2) Ni la loi fédérale sur la protection des eaux (LEaux ; RS 814.20) ni l’OEaux ne précisent quand de nouvelles valeurs limites fondées sur des exigences écotoxicologiques doivent être fixées pour les pesticides.

3) Le mécanisme prévu à l’art. 9, al. 3 à 6, LEaux tient compte des intérêts des milieux agricoles. Lorsque des substances actives de produits phytosanitaires dépassent de manière répétée et étendue des valeurs limites justifiées du point de vue écotoxicologique, le service d’homologation de l’Office fédéral de la sécurité alimentaire et des affaires vétérinaires (OSAV) examine la nécessité d’adapter l’homologation. Si les conditions d’utilisation se révèlent insuffisantes, l’homologation du produit phytosanitaire concerné doit être retirée. Or si un tel retrait compromet fortement certaines cultures importantes pour l’approvisionnement du pays, le Conseil fédéral peut accorder davantage de poids à la protection des cultures agricoles qu’à la protection des eaux et, sur cette base, prévoir une exception pour une durée déterminée.

En renonçant dans un premier temps à fixer des valeurs limites pour trois substances actives utilisées dans des produits phytosanitaires, le Conseil fédéral entend protéger la production agricole à titre préventif, garantir la sécurité de planification et éviter des restrictions d’utilisation qui pourraient entraîner une diminution de certaines cultures.

4) En 2020, l’Autorité européenne de sécurité des aliments a constaté que quatre types de substances per- et polfluoroalkylées (PFAS ; acide perfluorooctane sulfonique, acide perfluorooctanoïque, acide perfluorooctanoïque et acide perfluorohexane sulfonique) présentent des risques pour la santé si elles sont ingérées même en très faibles quantités. À la lumière de ces nouvelles connaissances scientifiques, les évaluations des résidus de PFAS dans les poissons ont été adaptées.
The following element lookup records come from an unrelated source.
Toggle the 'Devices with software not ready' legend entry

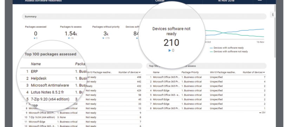[x=229, y=52]
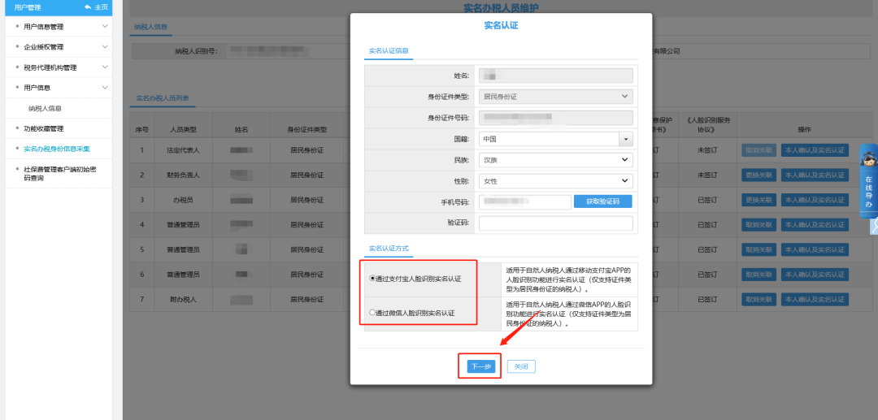Select Alipay face recognition authentication option
This screenshot has height=420, width=878.
(x=372, y=278)
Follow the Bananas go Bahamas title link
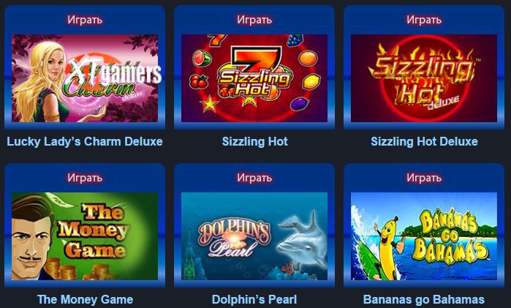The image size is (511, 308). (x=424, y=299)
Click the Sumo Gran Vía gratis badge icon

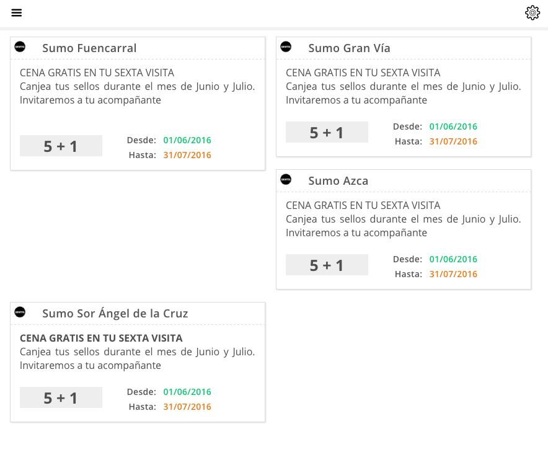point(286,46)
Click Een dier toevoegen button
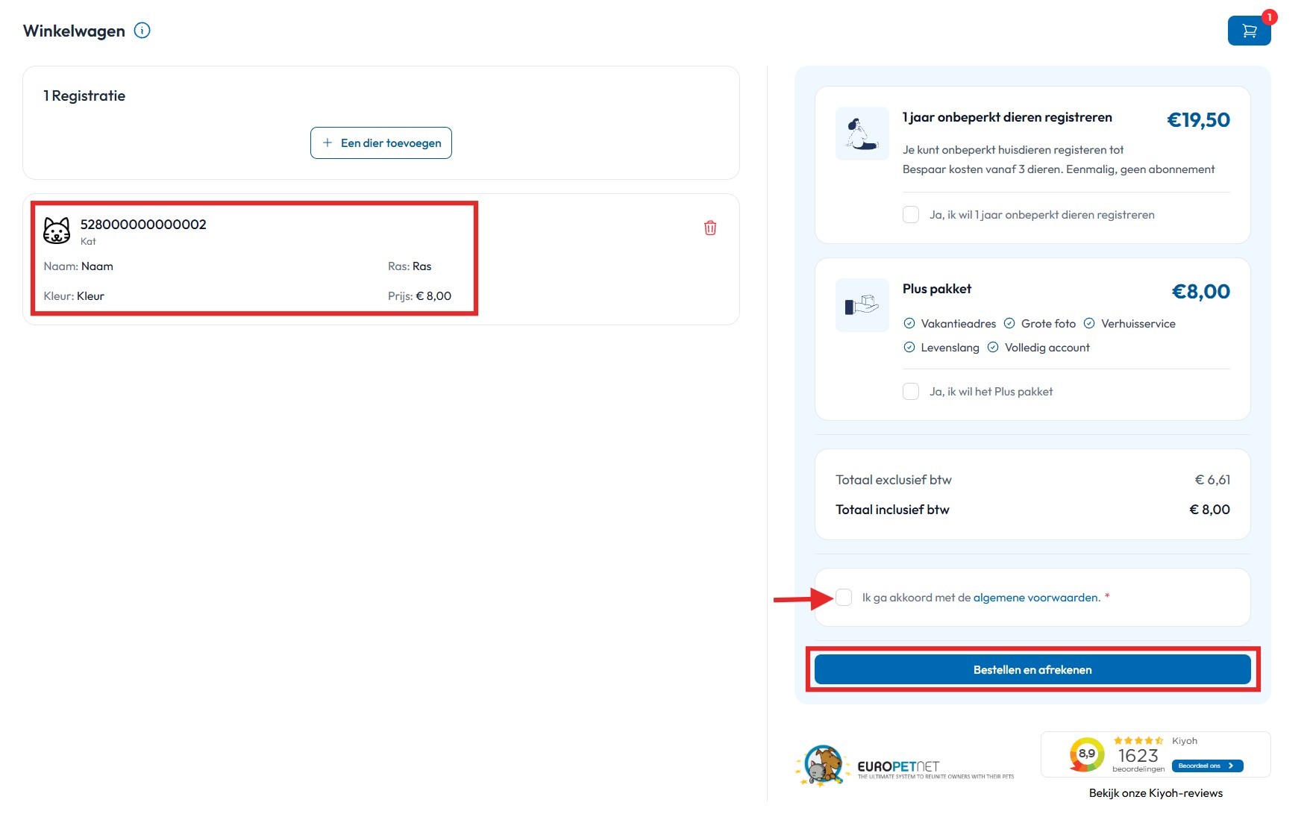This screenshot has height=826, width=1310. pos(380,143)
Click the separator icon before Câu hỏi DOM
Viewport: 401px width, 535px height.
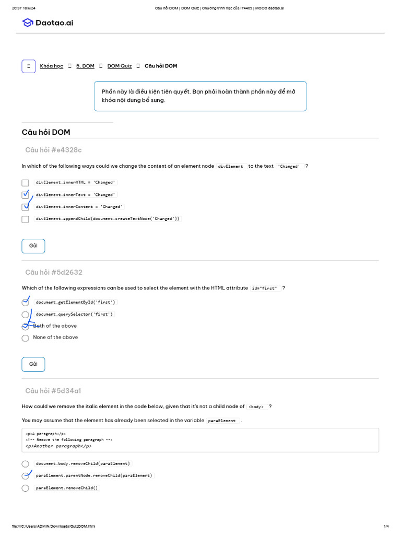click(138, 66)
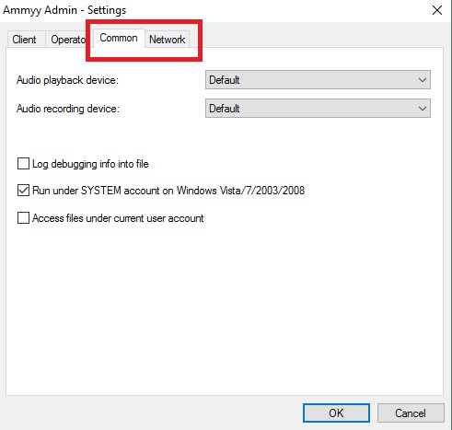This screenshot has height=430, width=452.
Task: Click the 'Audio playback device:' label
Action: pos(67,80)
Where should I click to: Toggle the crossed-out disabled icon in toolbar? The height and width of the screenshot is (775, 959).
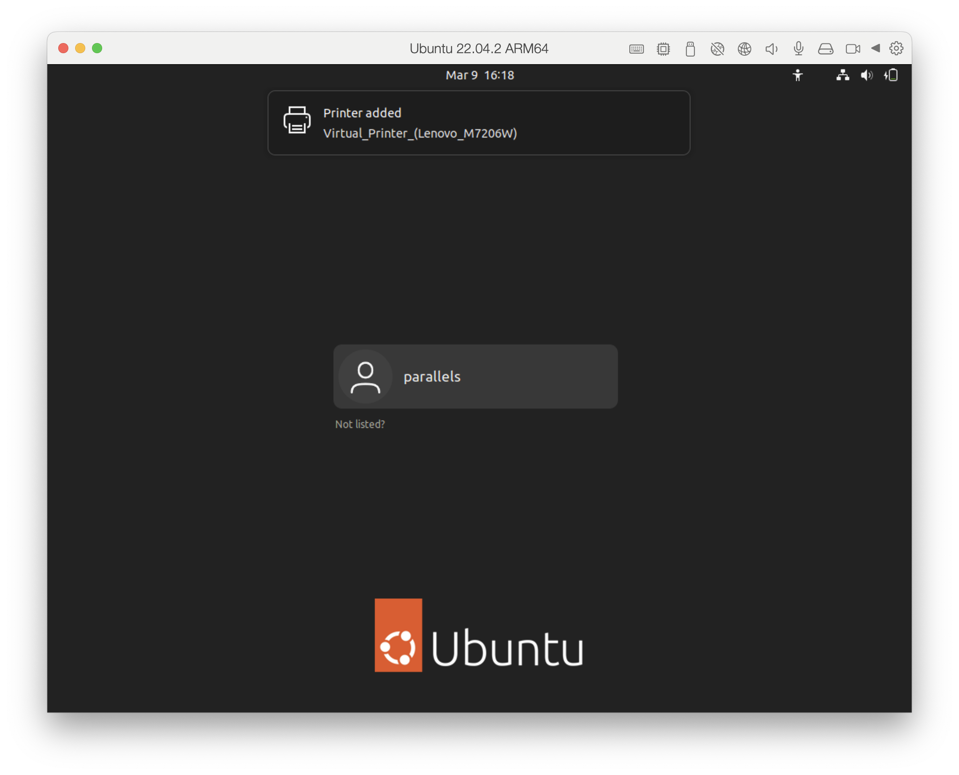click(x=717, y=49)
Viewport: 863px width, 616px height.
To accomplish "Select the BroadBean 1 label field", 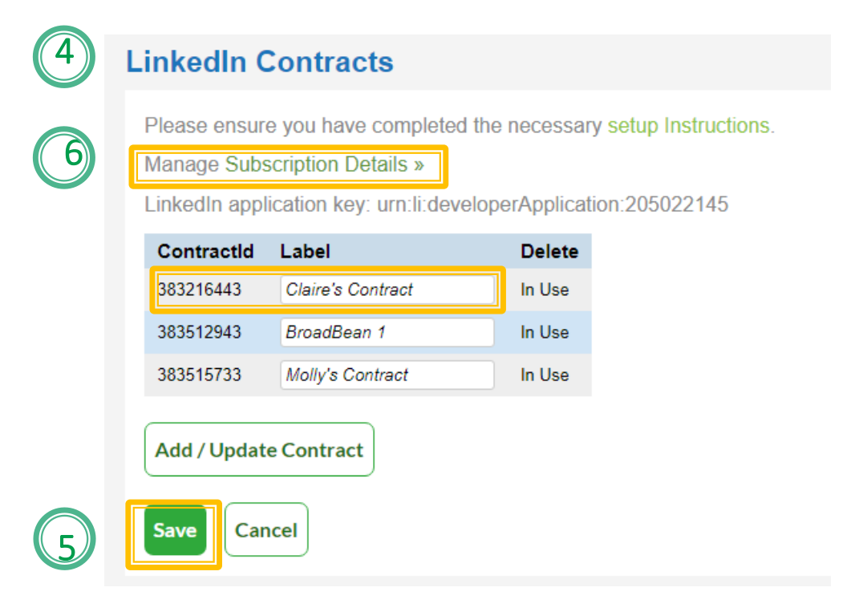I will [x=387, y=332].
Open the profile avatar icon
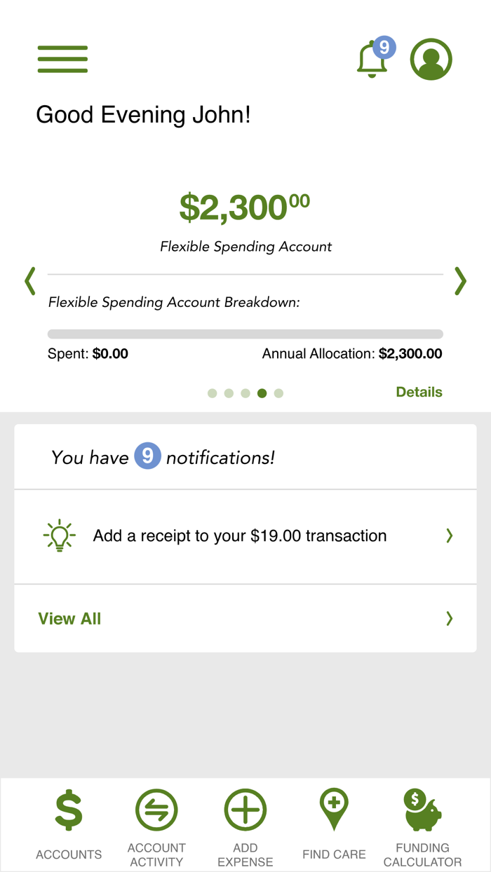 [x=431, y=59]
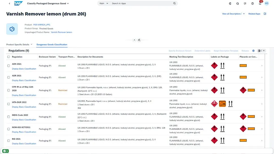Screen dimensions: 274x154
Task: Open the help question mark icon
Action: [252, 4]
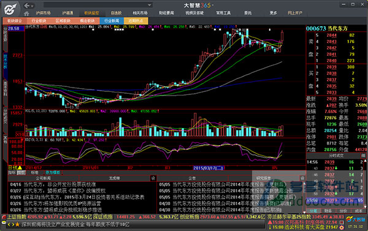Show previous ticker news with left arrow
Screen dimensions: 368x231
click(x=9, y=224)
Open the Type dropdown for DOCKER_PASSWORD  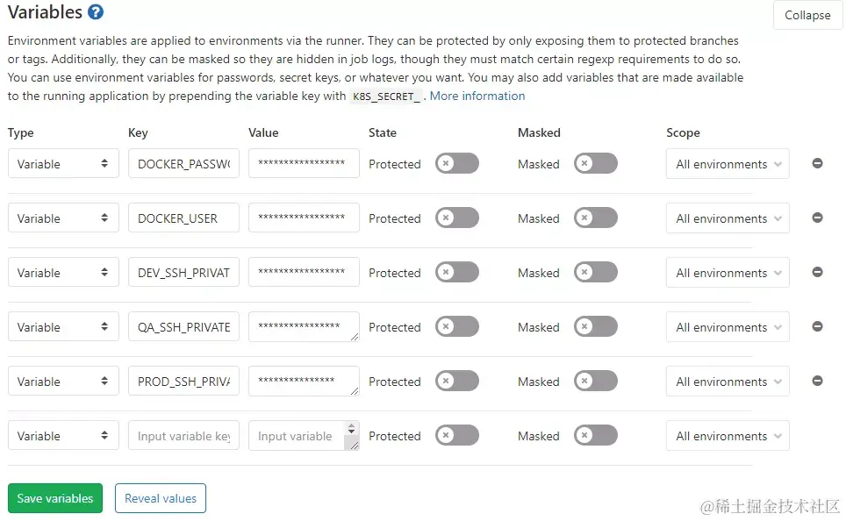click(62, 163)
5) Le Conseil fédéral ne voit pas de lacunes systémiques en matière d’exécution de la législation et de protection des eaux. Il souhaite toutefois contraindre les cantons à déterminer les aires d’alimentation des captages d’eaux souterraines d’ici à 2050, de sorte qu’ils puissent, avec les distributeurs d’eau, prendre des mesures destinées à protéger l’eau potable. Il entend en outre optimiser l’épuration des eaux usées pour renforcer davantage la protection des eaux. Une révision de la LEaux dans ce sens se trouvait en consultation jusqu’au 12 mars 2026. Pour ce qui est des produits phytosanitaires représentant des risques importants pour les organismes aquatiques, l’OSAV élabore actuellement des mesures visant à limiter le risque de dérive et de ruissellement.